After Palaniswami won a vote of confidence in February 2017, the DMK moved a no confidence motion against Assembly Speaker P Dhanapal but its efforts failed. Since then, only now it has again given a notice to move a no confidence motion against Dhanapal.

What DMK has done smartly is that in order to hide its inability to topple the AIADMK government, it has blamed the BJP and Modi - a fact that has gone unquestioned by the MSM in the state till date.

The eighth factor was the impression the ED raids on those close to the DMK created on the minds of the people in Tamil Nadu. The ED first searched the premises of the DMK candidate Kathir Anand in Vellore constituency. It also conducted search operations at the place from where Kanimozhi Karunanidhi, daughter of the late Karunanidhi and senior DMK leader, was carrying out her campaign in Thoothukudi constituency. The DMK and the rest of the opposition was able to convince the voters that they were being targeted specifically.

The people in Tamil Nadu bought this argument. Why? That’s the ninth factor - money. There can be no two opinions on money being a prime factor in deciding the outcome of elections in Tamil Nadu beginning from 2009 during the byelections to the Thirumangalam Assembly constituency in Madurai.

The payment of cash to voters for their votes is now popular as the Thirumangalam formula. In 2014 Lok Sabha elections, there were many in rural Tamil Nadu who cast their votes in favour of the AIADMK for a meagre Rs 300 per vote. The AIADMK managed to win the 2016 Assembly elections, too, because it paid more than the DMK to the voters, who benefitted from the largesse given by these Dravidian parties.

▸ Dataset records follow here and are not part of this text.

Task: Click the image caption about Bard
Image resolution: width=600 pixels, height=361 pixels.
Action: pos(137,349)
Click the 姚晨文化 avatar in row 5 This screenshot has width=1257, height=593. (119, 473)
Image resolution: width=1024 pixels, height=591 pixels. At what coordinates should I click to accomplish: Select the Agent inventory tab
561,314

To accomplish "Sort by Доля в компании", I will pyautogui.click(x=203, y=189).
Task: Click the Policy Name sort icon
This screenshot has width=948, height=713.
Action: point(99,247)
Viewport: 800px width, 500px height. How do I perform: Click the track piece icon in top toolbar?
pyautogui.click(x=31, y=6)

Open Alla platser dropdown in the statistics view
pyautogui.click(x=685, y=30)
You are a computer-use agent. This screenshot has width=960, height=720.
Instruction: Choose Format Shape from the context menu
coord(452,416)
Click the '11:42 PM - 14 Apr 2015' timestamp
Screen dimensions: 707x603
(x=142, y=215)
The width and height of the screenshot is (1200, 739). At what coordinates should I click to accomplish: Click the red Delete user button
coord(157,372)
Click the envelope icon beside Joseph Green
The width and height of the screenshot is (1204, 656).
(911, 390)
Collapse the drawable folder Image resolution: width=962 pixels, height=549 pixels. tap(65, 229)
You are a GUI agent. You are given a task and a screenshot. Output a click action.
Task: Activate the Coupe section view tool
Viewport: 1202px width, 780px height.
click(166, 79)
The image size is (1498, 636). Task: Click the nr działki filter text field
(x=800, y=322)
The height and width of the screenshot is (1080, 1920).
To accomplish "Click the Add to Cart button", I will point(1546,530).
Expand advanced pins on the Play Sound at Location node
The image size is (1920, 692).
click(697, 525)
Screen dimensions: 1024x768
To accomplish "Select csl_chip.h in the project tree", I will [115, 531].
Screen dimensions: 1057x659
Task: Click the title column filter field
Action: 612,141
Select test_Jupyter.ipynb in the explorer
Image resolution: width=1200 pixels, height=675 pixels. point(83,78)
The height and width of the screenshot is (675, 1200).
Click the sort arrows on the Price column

“It may look meagre. But imagine if a family has four members of voting age, it would mean Rs 1,200 to the family,” was the counter from some of those who favoured the payment against the practice.

A leader of one of the political parties said they had faced a tough 15 days ahead of the polling with almost each person he came across asking him how much the party would pay for their votes.

If people were angered over the ED search operations, it was because they thought they were being denied an opportunity to make some fast money. The searches by ED were made on reliable information and going by the findings in Vellore, it was right.

But the Opposition’s charge that it was being targeted looked justified since the AIADMK had its way in handing cash to voters in the constituencies that faced byelections to the Assembly.

The tenth factor was the UPA, particularly the Congress, manifesto promising a payment of Rs 6,000 a month to the poor. Tamil Nadu is a State where freebies decide the polls outcome starting from 2006 when the DMK promised to give television sets free to all if it came to power. Since then, the DMK and AIADMK have been trying to outwit one another with promises of freebies and the people have simply fallen for them. In Tamil Nadu, welfare programmes dole out cash to people starting from marriages to pregnancy to child birth till higher secondary school education.

The promise of Rs 6,000 in their bank accounts every month went well with the people in Tamil Nadu. In fact, the UPA, particularly the Congress, played up this assurance with the people in the state not realising that no one outside Tamil Nadu was buying it. The assurance lured even the people in western Tamil Nadu, where the people are yet to forget and forgive the power cut they had to experience during 2006-2011 DMK rule.

For now, Palaniswami may breathe easy as he could feel he may not face any problem until the Assembly elections are due in 2021. Two years is a long time in politics and much water could flow in the Cauvery by then.

Tamil actor Rajinikanth will likely launch his political party in January next year. The AIADMK and AMMK could come together. There are too many likely developments that could, perhaps, make the waiting even longer for DMK President M K Stalin and his partymen.